Wednesday, February 14, 2007
The Commerce Of Love
All the caveats and exceptions I had to print on the back, but since this is the 20th century-invented 2D internet, I'll have to just tell you what they are since you can't simply turn it over and see for yourselves. Stupid limited technology.
All holders are eligible for redemption and receipt of promised services regardless of ethnic or national origin PROVIDED s/he meets some basic hygiene standards as commonly held within the contiguous 48 United States. Yes, I'm talking to you, Alaska. Being snowed on is NOT the same as bathing for the purposes of this offer.
Offer has no expiration date. However, considering the total number of people in the whole wide world, the obvious appeal of the offer and the limits of one man's physical endurance over the course of a day, you may not be able to IMMEDIATELY claim your goods/services upon presentation of the above coupon given the relative state of knackered-ness of the providee. Providee promises to get to you just as soon as he can rehydrate.
All redeemers must be 18 or over. Or at least a convincing 16 with a valid fake ID. Please consult the local laws concerning sexual age-of-consent for further information.
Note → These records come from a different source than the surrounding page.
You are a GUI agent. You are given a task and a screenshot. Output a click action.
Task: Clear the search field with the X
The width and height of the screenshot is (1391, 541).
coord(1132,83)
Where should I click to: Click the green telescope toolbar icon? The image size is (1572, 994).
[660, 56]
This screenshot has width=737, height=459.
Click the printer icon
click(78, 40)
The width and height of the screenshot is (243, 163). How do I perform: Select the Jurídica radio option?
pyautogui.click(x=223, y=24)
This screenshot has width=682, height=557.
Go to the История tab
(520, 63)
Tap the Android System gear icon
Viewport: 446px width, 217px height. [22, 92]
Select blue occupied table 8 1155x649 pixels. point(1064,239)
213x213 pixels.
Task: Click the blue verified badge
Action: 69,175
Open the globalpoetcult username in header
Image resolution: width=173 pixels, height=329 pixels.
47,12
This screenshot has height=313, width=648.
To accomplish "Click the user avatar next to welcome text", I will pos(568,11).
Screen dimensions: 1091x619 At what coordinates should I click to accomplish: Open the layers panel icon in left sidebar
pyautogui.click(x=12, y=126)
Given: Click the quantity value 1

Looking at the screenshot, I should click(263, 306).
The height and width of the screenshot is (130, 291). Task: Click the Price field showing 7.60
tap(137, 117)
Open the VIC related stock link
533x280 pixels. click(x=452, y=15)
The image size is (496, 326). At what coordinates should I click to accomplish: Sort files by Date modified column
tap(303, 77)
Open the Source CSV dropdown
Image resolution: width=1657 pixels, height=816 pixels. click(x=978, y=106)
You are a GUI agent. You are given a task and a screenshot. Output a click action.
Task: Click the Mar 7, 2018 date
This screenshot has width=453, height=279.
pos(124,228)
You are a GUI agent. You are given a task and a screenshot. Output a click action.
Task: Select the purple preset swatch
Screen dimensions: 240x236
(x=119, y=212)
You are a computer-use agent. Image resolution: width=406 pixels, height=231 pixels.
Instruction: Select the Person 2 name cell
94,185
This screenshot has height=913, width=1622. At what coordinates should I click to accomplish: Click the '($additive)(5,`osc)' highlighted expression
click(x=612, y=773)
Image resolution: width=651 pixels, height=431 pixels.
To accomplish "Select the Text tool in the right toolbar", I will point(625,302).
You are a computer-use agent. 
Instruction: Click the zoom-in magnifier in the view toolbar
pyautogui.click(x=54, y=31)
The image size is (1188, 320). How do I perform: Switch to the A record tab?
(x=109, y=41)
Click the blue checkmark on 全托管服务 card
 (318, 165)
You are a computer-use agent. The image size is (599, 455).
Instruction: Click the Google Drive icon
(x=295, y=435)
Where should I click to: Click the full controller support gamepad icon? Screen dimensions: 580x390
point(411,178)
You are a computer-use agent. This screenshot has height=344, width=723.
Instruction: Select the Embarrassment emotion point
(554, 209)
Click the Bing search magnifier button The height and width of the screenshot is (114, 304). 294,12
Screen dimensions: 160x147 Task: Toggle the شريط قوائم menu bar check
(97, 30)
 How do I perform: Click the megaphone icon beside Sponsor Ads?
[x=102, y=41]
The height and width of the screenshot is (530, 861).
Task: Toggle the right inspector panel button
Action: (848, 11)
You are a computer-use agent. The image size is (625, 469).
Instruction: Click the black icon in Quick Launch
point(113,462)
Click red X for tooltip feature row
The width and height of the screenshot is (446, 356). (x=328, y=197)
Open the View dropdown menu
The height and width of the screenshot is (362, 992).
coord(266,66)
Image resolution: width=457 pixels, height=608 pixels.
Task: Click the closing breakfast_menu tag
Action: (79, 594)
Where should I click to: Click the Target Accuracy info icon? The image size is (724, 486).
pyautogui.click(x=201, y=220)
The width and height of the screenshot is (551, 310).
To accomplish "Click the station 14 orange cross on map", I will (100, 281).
Mr. Korvath Ganymede Macleish Horrington III (hereafter referred to as "Pops") assumes no culpability, responsibility or liability for injuries or laws broken in the course of the redemption of this coupon. Given the volume of expected redeemers, it is a good bet he won't remember you anyway. This should be construed as a formal basis for his standard defense in court that he can honestly say he doesn't know if he's ever even met you, let alone buggered you with a whiffle-ball bat, for example.
Void where prohibited. Not valid in combination with any other offer, including previous offered Coupon promotion offering "Mustache Rides, 5¢"
* = While the services promised are themselves free, a number of expenses are implied including: travel, lodging, prophylactic(s), customs duties and fees, passports (where applicable), de-lousing, medical blood tests (MANDATORY) and lube.
** = Providee is willing to indulge in any kind of activity desired provided they do not violate the laws of more than seven US states regulating sexual practice between consenting adults. Also, no contact with human fecal matter outside of incidental side-effect of anal will be tolerated or entertained. That's just gross. Also, as expressly stated, no strings. They cut. If bondage is desired, leather straps (NOT INCLUDED) should be provided.
*** = The picture at left does not necessarily represent Providee in his present condition of physical fitness or hairlessness. Or facial structure. Or body type. Or smoldery foreign hotness in general. Your results may vary.